— Supplied data —
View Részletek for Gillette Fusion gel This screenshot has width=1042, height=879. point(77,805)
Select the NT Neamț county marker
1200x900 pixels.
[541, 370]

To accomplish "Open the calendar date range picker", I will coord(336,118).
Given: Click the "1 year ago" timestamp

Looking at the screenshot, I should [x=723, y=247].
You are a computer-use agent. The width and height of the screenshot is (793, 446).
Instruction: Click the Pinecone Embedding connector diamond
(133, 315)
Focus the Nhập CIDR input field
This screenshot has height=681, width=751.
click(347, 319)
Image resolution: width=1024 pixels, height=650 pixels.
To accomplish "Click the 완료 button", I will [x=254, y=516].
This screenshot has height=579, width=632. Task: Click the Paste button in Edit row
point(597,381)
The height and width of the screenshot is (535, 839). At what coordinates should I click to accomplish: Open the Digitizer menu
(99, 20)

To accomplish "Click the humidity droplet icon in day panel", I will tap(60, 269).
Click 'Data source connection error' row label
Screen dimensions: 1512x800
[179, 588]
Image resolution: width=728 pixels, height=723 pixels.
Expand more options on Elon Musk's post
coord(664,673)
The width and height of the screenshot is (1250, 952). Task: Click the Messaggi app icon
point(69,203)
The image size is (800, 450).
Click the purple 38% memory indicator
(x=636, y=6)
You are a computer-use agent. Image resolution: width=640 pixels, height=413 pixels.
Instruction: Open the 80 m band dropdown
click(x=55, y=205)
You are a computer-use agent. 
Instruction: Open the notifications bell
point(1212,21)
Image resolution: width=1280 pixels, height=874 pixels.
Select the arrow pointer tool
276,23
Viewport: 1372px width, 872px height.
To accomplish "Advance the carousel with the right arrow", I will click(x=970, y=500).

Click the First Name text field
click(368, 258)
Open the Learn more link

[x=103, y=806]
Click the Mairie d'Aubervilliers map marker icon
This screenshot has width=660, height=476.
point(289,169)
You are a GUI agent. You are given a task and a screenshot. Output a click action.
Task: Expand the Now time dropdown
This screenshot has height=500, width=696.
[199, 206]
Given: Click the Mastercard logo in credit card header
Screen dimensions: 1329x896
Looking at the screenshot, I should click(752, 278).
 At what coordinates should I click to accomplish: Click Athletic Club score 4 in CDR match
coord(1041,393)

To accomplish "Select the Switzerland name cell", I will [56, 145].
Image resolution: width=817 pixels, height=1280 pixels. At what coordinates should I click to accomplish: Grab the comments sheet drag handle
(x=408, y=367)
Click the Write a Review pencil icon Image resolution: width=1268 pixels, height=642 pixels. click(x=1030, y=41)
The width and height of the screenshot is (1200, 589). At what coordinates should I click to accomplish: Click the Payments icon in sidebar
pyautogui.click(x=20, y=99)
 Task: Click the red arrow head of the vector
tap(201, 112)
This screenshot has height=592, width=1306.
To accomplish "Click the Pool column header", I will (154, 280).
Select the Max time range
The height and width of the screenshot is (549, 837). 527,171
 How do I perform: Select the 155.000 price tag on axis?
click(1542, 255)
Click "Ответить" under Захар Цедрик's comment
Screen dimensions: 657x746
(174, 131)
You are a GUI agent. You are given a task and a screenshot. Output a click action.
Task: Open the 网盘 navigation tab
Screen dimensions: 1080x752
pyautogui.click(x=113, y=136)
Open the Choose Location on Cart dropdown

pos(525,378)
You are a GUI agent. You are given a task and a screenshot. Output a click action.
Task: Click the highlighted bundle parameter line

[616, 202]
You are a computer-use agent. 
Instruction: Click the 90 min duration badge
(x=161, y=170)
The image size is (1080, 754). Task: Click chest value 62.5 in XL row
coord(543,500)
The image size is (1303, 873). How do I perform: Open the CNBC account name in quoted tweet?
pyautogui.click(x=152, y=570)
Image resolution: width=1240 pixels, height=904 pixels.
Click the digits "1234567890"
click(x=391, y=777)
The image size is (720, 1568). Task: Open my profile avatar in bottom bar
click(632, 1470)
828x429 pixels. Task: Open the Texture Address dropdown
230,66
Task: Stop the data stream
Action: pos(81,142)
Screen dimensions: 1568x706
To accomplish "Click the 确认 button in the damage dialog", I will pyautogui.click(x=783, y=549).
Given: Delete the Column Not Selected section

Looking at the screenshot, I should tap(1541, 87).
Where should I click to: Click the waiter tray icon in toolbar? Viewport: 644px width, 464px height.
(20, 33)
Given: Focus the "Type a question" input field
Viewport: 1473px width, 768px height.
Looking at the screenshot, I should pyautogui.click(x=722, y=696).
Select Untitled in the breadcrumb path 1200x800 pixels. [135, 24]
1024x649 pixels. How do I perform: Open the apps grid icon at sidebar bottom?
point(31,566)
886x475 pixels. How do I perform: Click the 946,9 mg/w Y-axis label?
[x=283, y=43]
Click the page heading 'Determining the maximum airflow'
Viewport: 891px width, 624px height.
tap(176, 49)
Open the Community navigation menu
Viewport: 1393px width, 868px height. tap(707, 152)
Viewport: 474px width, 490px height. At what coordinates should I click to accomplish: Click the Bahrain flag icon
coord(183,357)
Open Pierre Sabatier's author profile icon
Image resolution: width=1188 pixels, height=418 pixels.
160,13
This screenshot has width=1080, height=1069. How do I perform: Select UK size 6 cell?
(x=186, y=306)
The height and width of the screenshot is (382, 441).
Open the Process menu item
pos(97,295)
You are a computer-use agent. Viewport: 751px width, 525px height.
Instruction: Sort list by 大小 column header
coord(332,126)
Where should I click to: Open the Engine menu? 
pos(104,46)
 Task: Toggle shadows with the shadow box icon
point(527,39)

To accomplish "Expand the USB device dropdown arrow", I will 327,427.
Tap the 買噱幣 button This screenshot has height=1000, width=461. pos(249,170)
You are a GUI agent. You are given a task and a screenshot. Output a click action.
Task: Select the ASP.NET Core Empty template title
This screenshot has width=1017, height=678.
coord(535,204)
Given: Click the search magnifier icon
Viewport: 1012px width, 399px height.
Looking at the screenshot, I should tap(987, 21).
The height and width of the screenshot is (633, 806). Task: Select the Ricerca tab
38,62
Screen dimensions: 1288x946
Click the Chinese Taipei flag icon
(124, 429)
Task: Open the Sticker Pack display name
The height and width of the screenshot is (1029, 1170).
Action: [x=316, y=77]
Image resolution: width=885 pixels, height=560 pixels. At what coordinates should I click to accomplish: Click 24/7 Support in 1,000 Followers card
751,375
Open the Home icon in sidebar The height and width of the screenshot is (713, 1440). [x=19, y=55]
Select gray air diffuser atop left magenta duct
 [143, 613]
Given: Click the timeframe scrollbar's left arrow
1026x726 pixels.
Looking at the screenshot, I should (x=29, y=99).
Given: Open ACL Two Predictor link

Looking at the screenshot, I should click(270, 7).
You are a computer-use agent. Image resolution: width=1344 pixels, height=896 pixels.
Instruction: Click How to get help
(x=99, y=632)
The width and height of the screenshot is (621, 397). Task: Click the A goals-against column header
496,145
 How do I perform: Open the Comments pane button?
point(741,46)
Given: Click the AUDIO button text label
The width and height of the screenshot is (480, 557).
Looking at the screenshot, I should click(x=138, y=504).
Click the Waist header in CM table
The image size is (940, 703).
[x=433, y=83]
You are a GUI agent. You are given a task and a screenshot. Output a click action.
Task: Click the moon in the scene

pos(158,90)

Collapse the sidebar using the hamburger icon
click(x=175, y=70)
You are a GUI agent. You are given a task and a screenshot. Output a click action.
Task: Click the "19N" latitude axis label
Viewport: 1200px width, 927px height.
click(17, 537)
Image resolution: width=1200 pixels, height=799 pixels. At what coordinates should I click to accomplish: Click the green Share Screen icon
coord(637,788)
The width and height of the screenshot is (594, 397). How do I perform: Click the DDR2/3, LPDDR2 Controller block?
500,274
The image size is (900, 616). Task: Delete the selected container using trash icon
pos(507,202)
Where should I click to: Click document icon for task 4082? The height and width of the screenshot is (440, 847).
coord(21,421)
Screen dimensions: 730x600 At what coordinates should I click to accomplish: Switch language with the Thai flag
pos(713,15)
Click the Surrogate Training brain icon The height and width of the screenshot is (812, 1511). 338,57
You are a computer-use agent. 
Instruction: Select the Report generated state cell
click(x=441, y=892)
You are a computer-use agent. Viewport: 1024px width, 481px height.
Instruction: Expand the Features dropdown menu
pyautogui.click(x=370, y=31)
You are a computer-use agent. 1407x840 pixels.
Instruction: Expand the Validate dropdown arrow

— Problem requirements —
Look back at the entries above. Retype the line with "Open the Home", the line with "Given: Click the timeframe", and all lines in between.

— Task result —
Open the Home icon in sidebar The height and width of the screenshot is (713, 1440). [x=19, y=55]
Select gray air diffuser atop left magenta duct
 [143, 613]
Given: Click the timeframe scrollbar's left arrow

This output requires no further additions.